# WSM 18 or 22?



## boardgames4bbq (Jul 20, 2019)

So 7 years ago I purchased a Brinkmann Gourmet charcoal smoker and heavily modified it.












IMG_20170520_062819427.jpg



__ boardgames4bbq
__ Aug 3, 2017






Last weekend I noticed after cleaning up, that the cooking chamber and charcoal pan had developed holes from rust. I have convinced my wife that it is time to replace the Brinkmann. Seeing as I basically made my Brinkmann into a WSM  it feels right to just get the WSM.
I am conflicted as to what size to get. Both the 18 and 22 are larger than my current set up. Do the cook the same? Does the 22 waste fuel or have a more user friendly door size? Also I have seen people sayi g to keep the water bowl dry when cooking on the WSM. Why? I have always had good results with water in the pan.

Also here is the results of my labor from last weekend.  I have a OK Joe Highland as well that I used for the brisket, burnt ends, and chicken wings.


----------



## chopsaw (Jul 20, 2019)

Most will tell you 22 . Go by the store and see which one you like better . I have a 14 . They run good . Which ever you choose I think you will be happy .


----------



## jaxgatorz (Jul 20, 2019)

Trust me. There will come a time when you are going to want that extra space that the 22 gives you..


----------



## Berettaclayshooter (Jul 20, 2019)

This is America, get the bigger one.  Just like a shed or a garage, you can't have enough space.


----------



## gmc2003 (Jul 20, 2019)

I have the 22". That said, the extra space is nice to have, but not really needed in most instances.  I normally only cook for the wife and I, as the kids have long since moved out. It gets used for longer cooks(brisket/butts) and I usually fill at least the top grate when I fire it up. I hate seeing all that empty real estate go to waste. It will burn more charcoal then the smaller units and comes in really handy for when I do family get-togethers. Which is about 3 times a year. I don't use water in my WSM. I hate using up good coal heating the water up when I'm gonna be running the WSM at 250*. The door on my WSM has been opened about twice since I've owned it so as to it being friendly as long as it stays on then I consider it friendly. As for your question: which size? it depends on how much space is needed for your cooks. If your cooking for 2-3 people only then the smaller sizes will work just fine. If you have a larger family or do parties then the 22" is probably a better choice. 

Chris


----------



## WaterinHoleBrew (Jul 20, 2019)

I have the 18, was a $100 Craigslist find about a decade ago...  Had hardly been used, sitting covered in a garage. I really like the WSM cookers, they are excellent.  Though I can't complain due to the price I paid for the 18... I will say that there have been times I wished it was a 22, for just a little bit of extra space.

# [Material supplied]
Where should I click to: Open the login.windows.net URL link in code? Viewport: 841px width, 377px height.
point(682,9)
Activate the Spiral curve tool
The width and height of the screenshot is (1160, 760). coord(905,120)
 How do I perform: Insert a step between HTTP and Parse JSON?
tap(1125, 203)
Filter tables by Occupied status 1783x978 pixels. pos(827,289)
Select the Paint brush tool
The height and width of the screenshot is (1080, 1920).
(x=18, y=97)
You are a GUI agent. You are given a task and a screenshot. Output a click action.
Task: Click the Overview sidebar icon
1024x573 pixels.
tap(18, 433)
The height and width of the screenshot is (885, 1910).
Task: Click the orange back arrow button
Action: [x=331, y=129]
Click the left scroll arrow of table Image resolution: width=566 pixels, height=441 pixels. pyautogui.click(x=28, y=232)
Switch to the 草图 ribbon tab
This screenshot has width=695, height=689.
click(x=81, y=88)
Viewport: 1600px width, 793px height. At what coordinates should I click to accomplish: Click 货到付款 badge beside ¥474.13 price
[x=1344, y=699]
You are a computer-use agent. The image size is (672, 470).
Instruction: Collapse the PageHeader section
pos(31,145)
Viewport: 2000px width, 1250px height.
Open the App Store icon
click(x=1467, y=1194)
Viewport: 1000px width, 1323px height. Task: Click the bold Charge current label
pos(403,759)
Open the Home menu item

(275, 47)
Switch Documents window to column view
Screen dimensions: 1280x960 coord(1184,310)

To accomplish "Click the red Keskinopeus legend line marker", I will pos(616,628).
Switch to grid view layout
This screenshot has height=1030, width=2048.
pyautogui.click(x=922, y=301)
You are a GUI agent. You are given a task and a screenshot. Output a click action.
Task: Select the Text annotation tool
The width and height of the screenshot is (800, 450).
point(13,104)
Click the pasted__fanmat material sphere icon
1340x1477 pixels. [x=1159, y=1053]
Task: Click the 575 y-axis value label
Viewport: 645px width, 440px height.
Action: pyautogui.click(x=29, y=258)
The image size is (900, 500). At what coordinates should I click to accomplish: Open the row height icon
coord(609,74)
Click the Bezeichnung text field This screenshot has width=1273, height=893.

# [Parts of the exercise]
**A.** Print everything in the WSM size thread from "Most will tell" down to "jaxgatorz (Jul 20, 2019)", word for word.
**B.** Condense the paragraph in the WSM size thread that begins "I have the 18, was a $100 Craigslist find" into a short bulleted list that keeps its main facts.

# [Final results]
**A.**
Most will tell you 22 . Go by the store and see which one you like better . I have a 14 . They run good . Which ever you choose I think you will be happy .


----------



## jaxgatorz (Jul 20, 2019)

**B.**
- Owns the 18, bought on Craigslist for $100 about a decade ago.
- It had hardly been used and had been sitting covered in a garage.
- Really likes WSM cookers and considers them excellent.
- Can't complain given the price, but has sometimes wished for a 22 for a little extra space.